Çözüm için acilen Su Yönetimi Yasasının çıkarılması, Kuraklıkla Mücadele Eylem Planı gerekiyor. Geçen hafta Su Şurası yapıldı, Sn. Cumhurbaşkanı tarafından 28 maddelik eylem planı açıklandı. Eylem Planlarının tamamını buraya yazacak değilim, içinde çok güzel cümleler var, örneğin belediyelerce içme suyu sistemlerinde yüzde 35 olan su kaybının yüzde 25’lere indirilmesi, kullanılmış suların tarımsal sulamada kullanımı için uygulamalar, havza bazlı su yönetim stratejilerinin hazırlanması, su yönetiminde parçalı yapıyı ortadan kaldıran hukuki yapıyı düzenleyecek Su Yönetimi Yasasının çıkarılması, ulusal su bilgi sisteminin oluşturulması, sulanabilir arazilerin modern sulama yöntemleriyle yaygınlaştırılması vb.

Tüm bu güzel cümleler ve toplantılara sevinmekle beraber, bir türlü anlam veremediğim gelişmelerde yaşanıyor.

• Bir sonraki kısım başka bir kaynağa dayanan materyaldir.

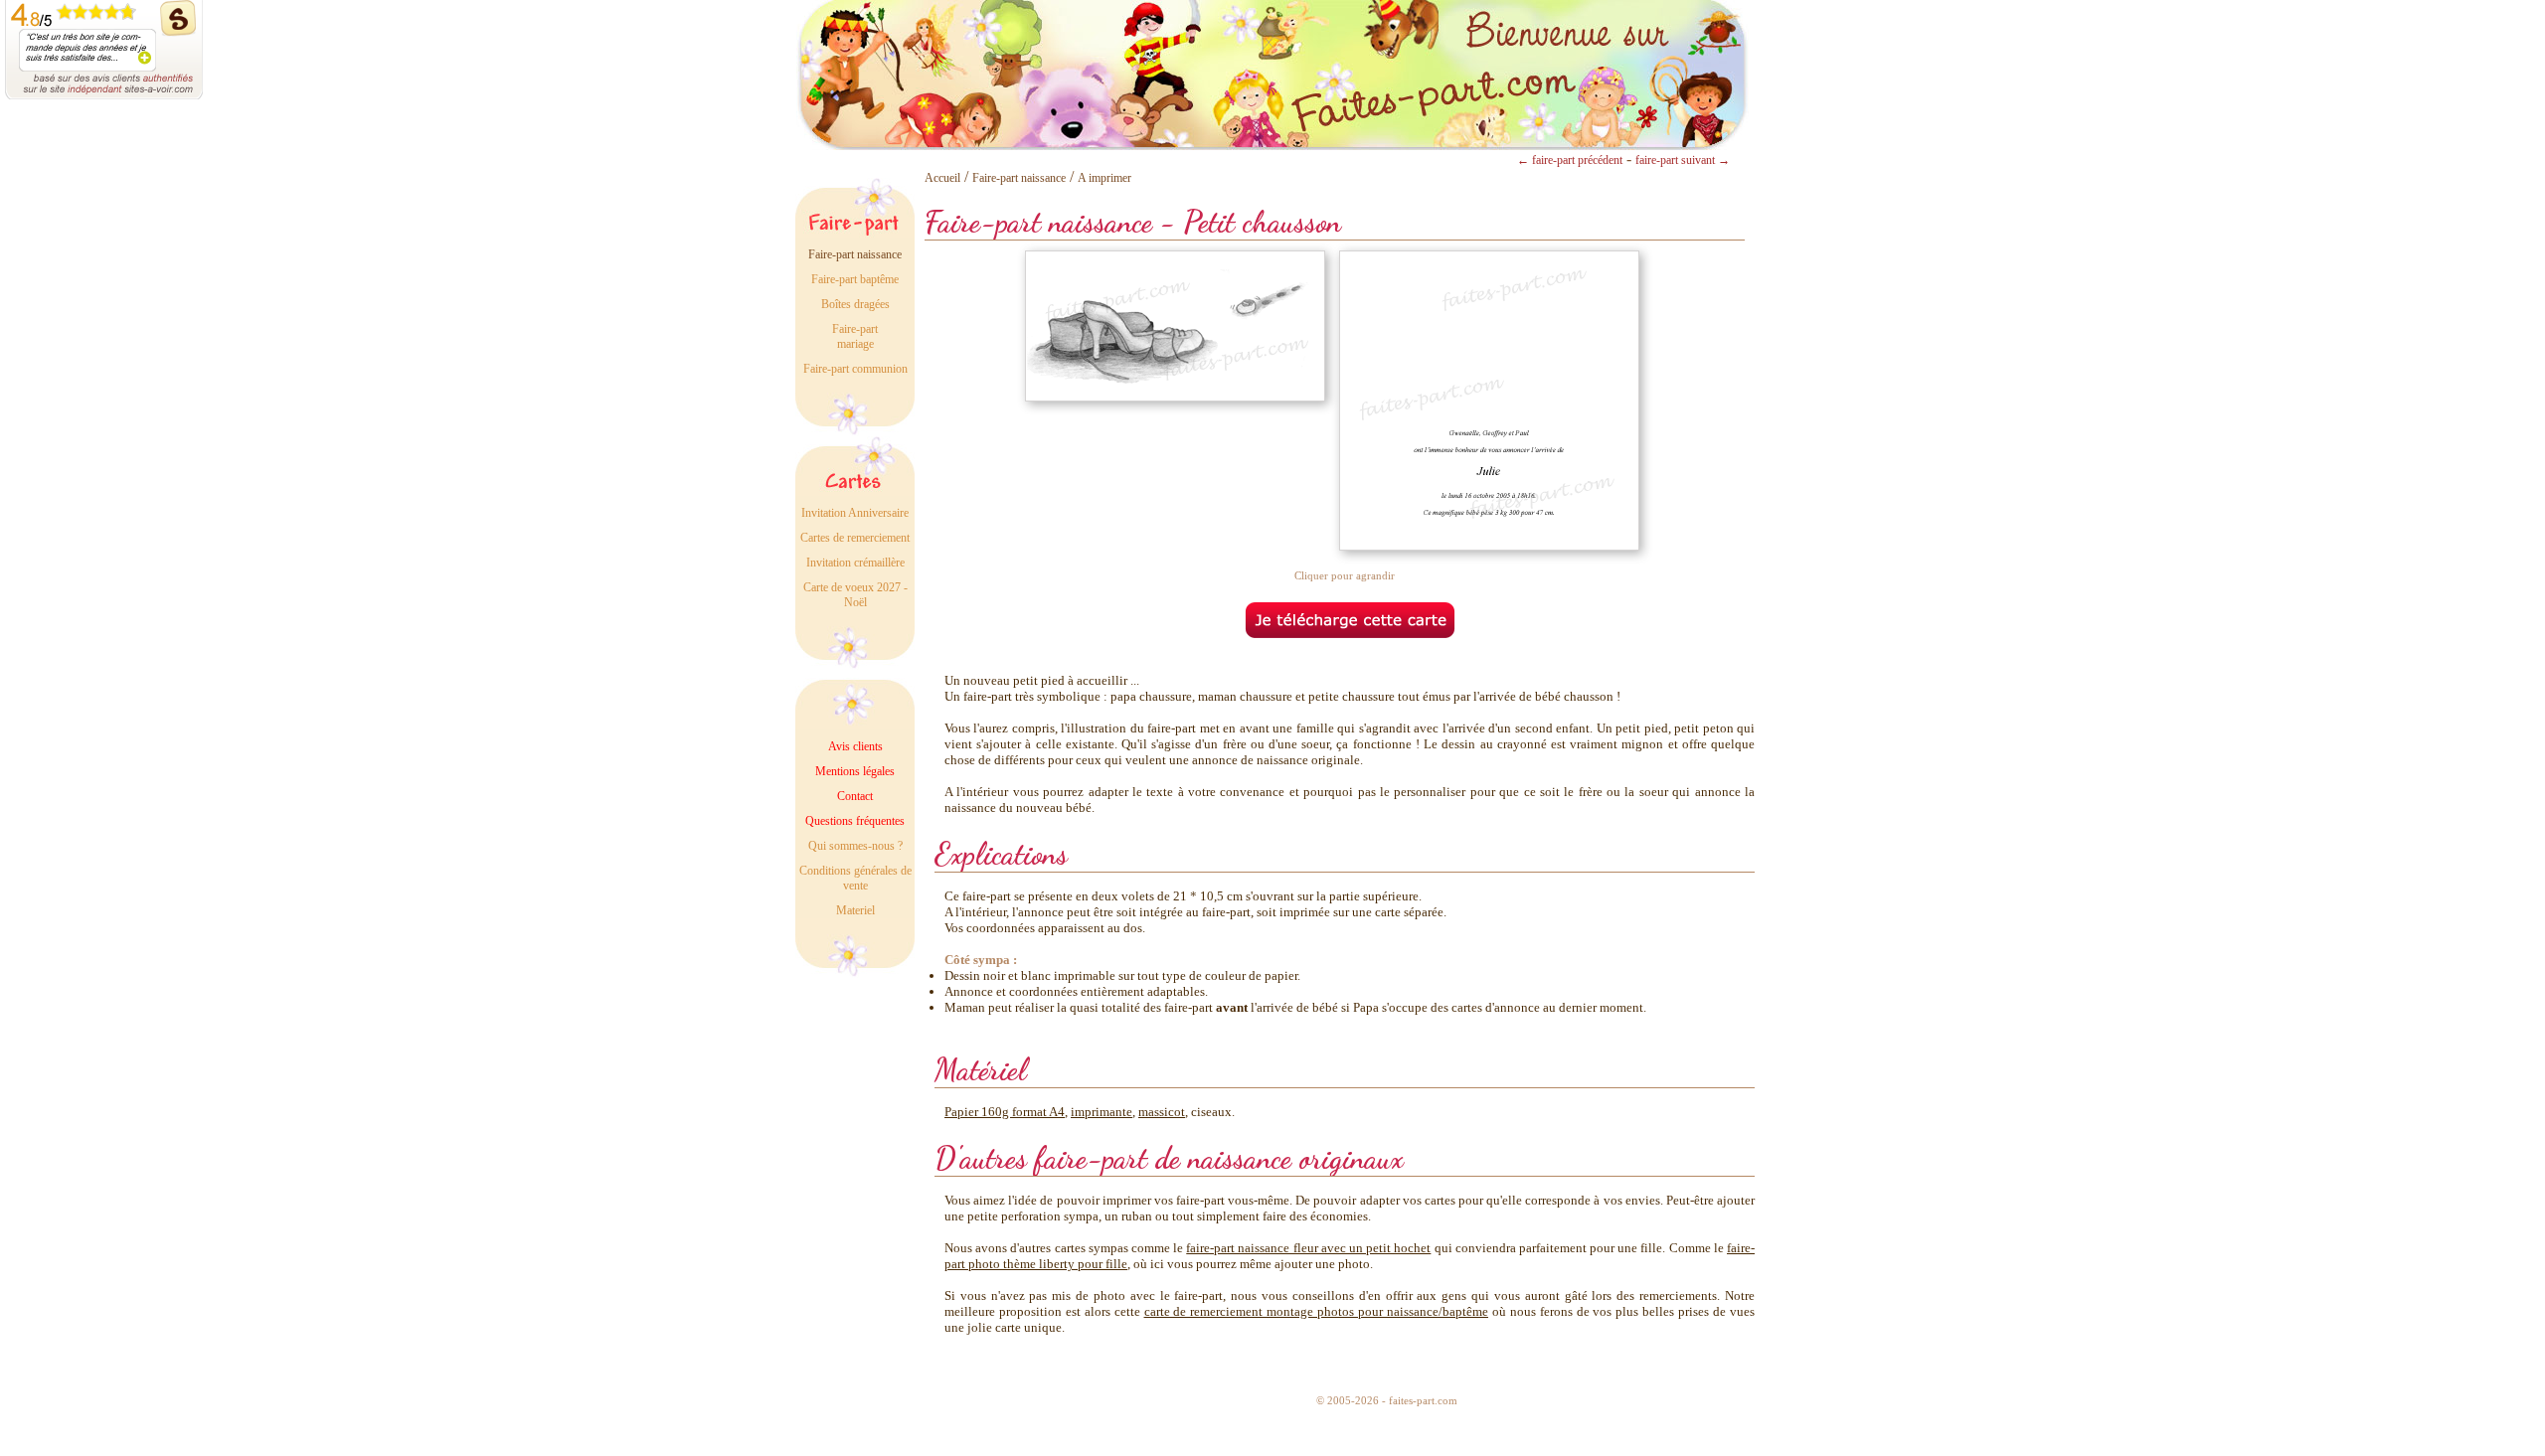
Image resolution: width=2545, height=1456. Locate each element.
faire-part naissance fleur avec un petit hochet (1308, 1247)
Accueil (942, 178)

Uzunca bir süredir hazırlıkları yapılan Su Yönetimi Yasası neden TBMM’ye gelmiyor anlamak mümkün değil. DSİ ve diğer kuruluşlar çok ciddi çalışmalar yaptılar, ama kooperatif kanunu kadar önemli değil Su Yönetimi Kanunu. Kasım ayıyla birlikte 2022 Yılı Bütçe görüşmeleri nedeniyle TBMM zaten meşgul durumda olacak. Bütçe sonrası siyasi partiler yasalarında yapılması öngörülen değişiklikler görüşülecek gibi.

Kabul etmek zorundayız, kuraklıkla mücadele lafla olmuyor, bu ülkede teşviki, cezası, yaptırımı, organizasyonu, yasası olmayan bir eylem planı sadece sözde kalır, o da uçar gider.

Zaten enflasyonla, artan girdi ve döviz kurlarıyla ilgilenen pek kalmadı, bu işin erbabı, “kendi haline bırakın” demeye başladılar. Ya da açlığa ve susuzluğa yavaş yavaş alışmak, porsiyonları azaltmak lazım diyorlar. Bunları duyunca ister istemez aklıma Nasrettin Hoca’nın bir fıkrası geliyor. Hoca, eşeğini açlığa alıştırmak için her gün biraz biraz arpasını ve suyunu azaltıyormuş. 20 gün sonra sabahleyin ahıra indiğinde bir de ne görsün, eşek ölmüş. Hanımı ”Hoca ne oldu” deyince Hoca cevap vermiş, “Az kalmıştı, açlığa alışıyordu, maalesef eşek öldü” demiş.